Telemetry Transponder The invention relates to an apparatus and a method for the remote reading of data measured by an instrument.

Commodities such as electricity and gas are conventionally metered by an instrument located at the consumer's factory or residence. Such meters have to be read at intervals for the utility to know how much has been consumed, and so to be able to charge the appropriate amount; a considerable amount of employee time is required to obtain meter readings. Hence a telemetry system which would enable meters to be read remotely has been seen as advantageous. Remote readinq systems where data is transmitted as signals on telephone lines or on electric power cables have been proposed but do not appear to be economic.

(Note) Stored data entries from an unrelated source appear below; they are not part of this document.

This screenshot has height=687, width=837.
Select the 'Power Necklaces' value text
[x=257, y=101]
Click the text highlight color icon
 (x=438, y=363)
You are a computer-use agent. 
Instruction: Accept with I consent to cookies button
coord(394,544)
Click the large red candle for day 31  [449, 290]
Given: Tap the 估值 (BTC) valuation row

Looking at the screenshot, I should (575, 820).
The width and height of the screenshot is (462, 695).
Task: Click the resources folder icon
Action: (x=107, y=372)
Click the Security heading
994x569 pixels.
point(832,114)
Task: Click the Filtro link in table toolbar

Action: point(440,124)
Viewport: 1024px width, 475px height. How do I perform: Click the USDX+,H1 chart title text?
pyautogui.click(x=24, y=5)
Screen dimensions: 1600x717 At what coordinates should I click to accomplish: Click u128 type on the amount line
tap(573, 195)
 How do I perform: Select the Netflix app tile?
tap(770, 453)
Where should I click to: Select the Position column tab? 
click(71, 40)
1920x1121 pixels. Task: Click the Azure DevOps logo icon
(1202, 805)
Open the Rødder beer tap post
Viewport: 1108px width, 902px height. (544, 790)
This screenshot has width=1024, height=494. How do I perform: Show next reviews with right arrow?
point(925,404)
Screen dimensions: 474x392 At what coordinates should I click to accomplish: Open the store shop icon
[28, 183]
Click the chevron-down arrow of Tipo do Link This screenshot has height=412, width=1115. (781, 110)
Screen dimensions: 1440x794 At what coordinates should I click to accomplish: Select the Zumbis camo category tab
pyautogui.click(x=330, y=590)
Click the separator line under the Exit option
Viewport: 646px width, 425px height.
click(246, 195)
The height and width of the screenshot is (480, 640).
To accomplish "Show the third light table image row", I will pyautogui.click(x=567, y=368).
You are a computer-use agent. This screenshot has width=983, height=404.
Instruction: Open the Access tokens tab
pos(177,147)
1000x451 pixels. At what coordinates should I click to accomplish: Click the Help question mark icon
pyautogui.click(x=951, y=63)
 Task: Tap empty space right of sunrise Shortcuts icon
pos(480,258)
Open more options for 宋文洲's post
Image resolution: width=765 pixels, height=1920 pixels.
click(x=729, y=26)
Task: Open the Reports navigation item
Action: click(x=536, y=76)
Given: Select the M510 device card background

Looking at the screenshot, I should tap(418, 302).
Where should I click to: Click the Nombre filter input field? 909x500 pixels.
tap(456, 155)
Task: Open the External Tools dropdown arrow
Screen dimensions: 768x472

According to the present invention there is provided a transponder for use with a meter, the transponder incorporating a memory to record consumption of a quantity measured by the meter, the memory being arranged to be supplied with signals indicating the consumption as measured by the meter, and arranged to provide an output representing the total consumption, the data stored by the memory being unaffected by any loss of power supply to the memory, the transponder also incorporating a receiver for radio signals, pattern recognition means to respond to a pattern of received radio signals, a transmitter arranqed to be activated in response to the pattern recognition means and, when activated, to transmit radio signals representing the output of the memory, and a clock means arranged to set a time interval between receipt of the said pattern and activation of the transmitter, the time interval being preset for a particular transponder and different for different transponders installed in an area.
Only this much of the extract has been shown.